ガラスの告白
 周りでは会話をしながら手鏡で髪型を整える女子生もいれば、音楽や深夜ラジオなどの、趣味の話で盛り上がる男子生徒もいます。
 本来ならこの退屈な時間を誤魔化すため、アルバイト先でいただいた、雑誌や漫画などを読むのですが、生憎鞄に入れ忘れてしまい、時男は担任が来るまでの間、目を閉じ時間が来るのを待っていました。

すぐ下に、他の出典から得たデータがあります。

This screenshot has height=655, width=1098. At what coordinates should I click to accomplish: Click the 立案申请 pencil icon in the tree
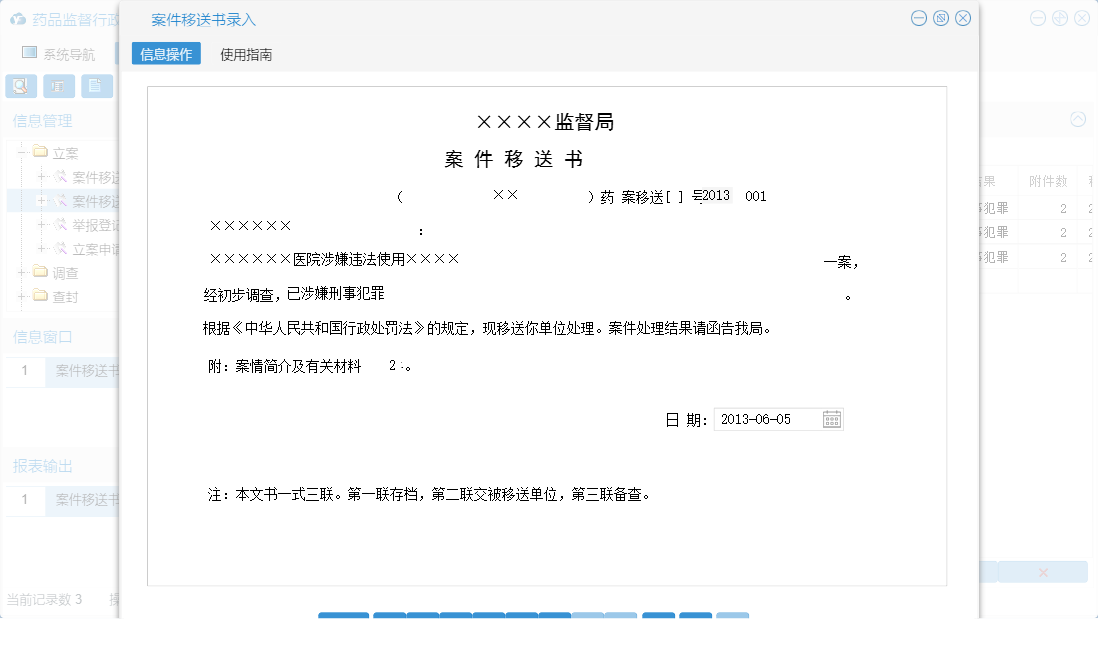(61, 248)
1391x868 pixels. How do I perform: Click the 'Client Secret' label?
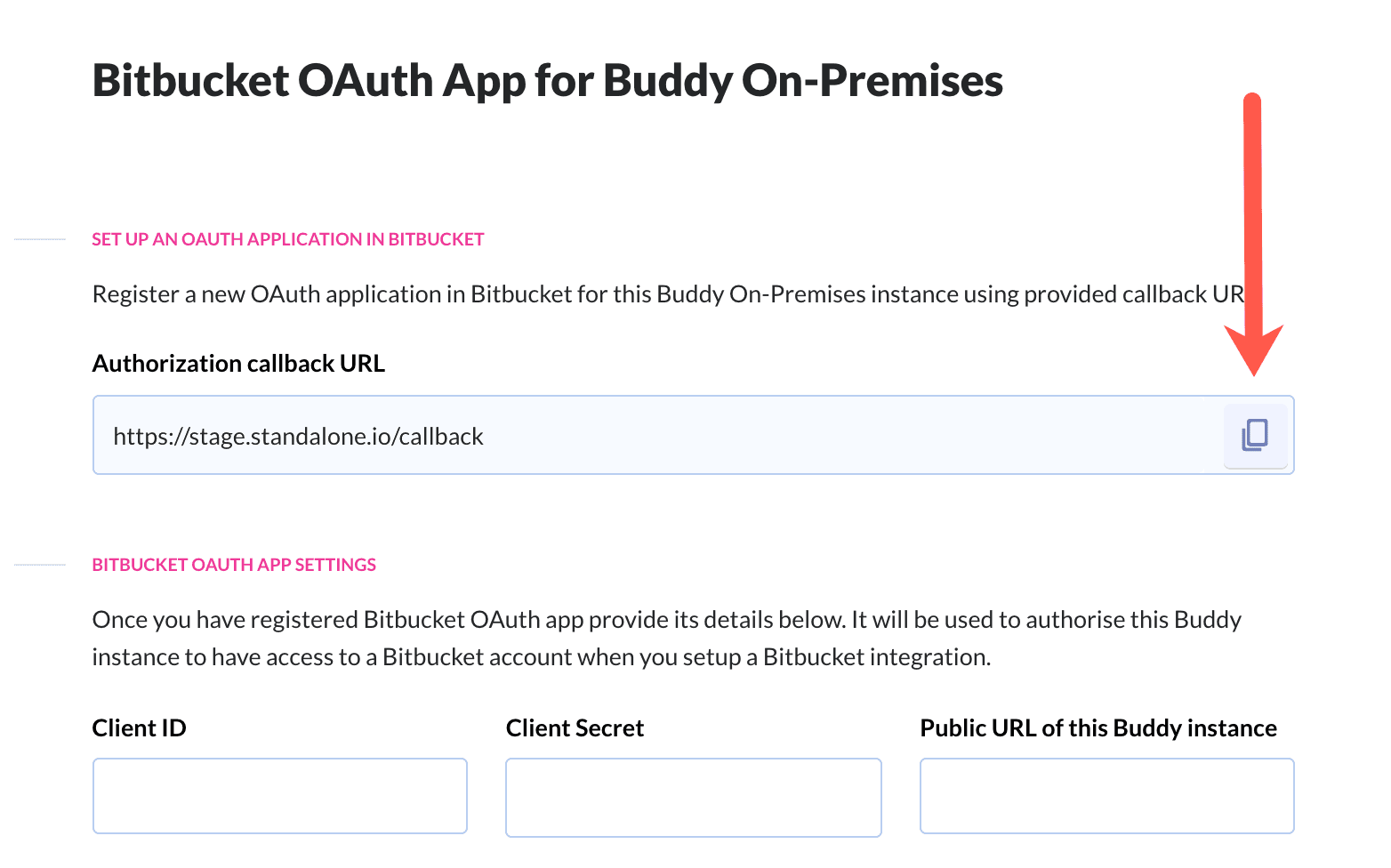point(575,728)
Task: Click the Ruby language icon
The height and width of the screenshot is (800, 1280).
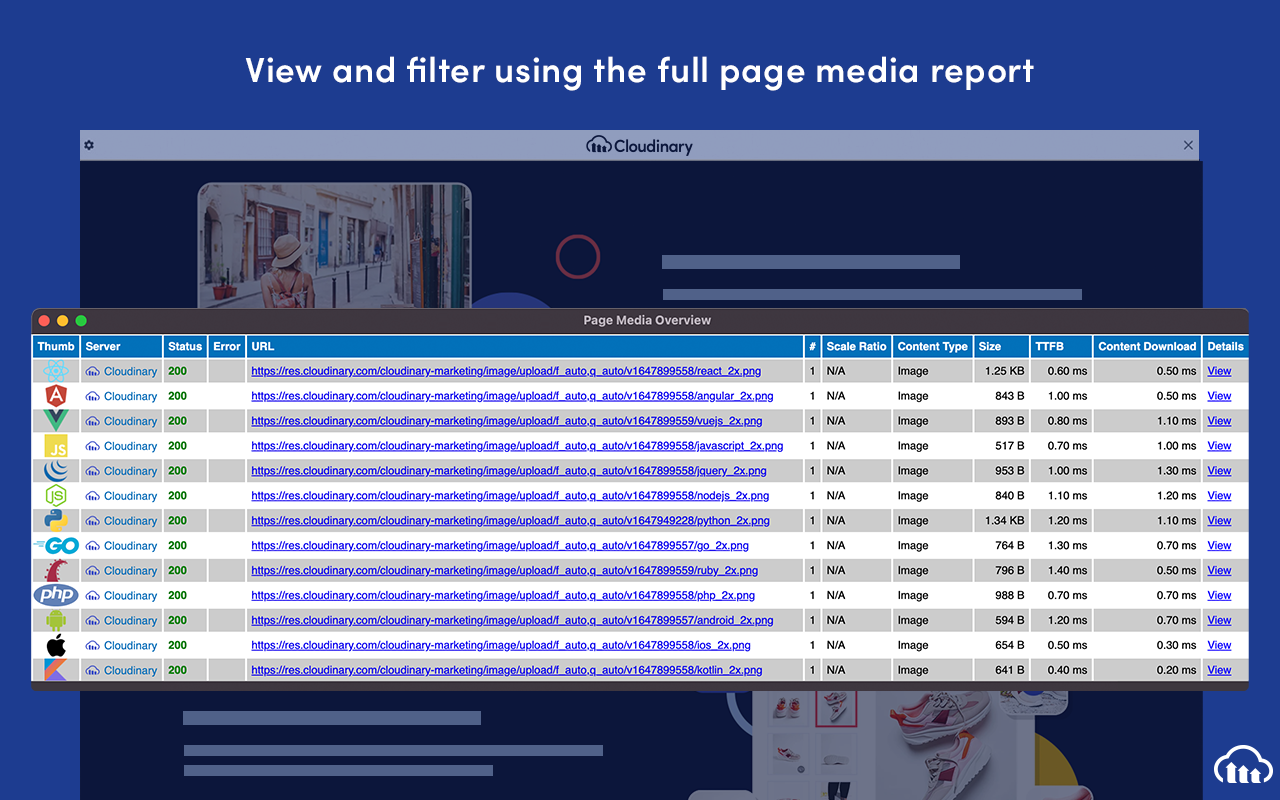Action: tap(56, 570)
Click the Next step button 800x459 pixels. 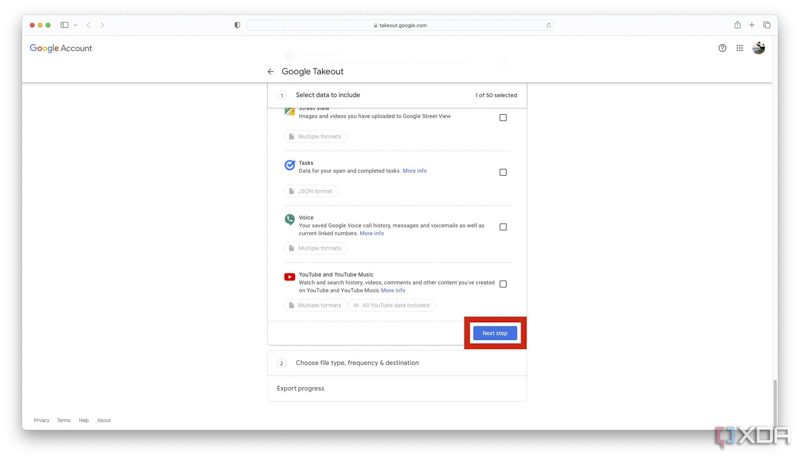pyautogui.click(x=495, y=333)
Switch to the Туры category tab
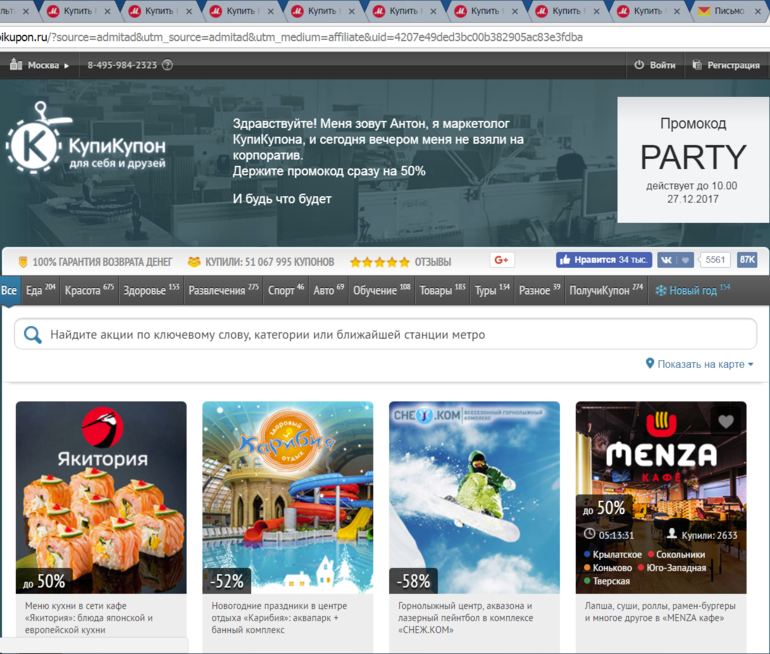This screenshot has width=770, height=654. [x=491, y=291]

 暗闇の中、安堵な気持ちで心はおだやかでありました。
 学校が終わり最後のアルバイト先で、なんて挨拶の言葉をかけようなどとも、考え事もできていました。
 しばらくすると、椅子の引きずる音に混じり、教室内の話し声が静まって行きます。


 担任教師の村上が現れたのだろうと、心構えで持つ中、日々聴き慣れた音に一瞬どよめきの声が混じると、時男も気になりゆっくり目を開いていました。
 クラスメートの視線は教壇に向けられ、同じように視線を向けましたが、前の席の者が立ち上がり遮っています。


 体格の良い担任教師の村上だけがはっきり観えましたが、それとなんとなく、制服姿の女性がその後ろを、歩いているようでした。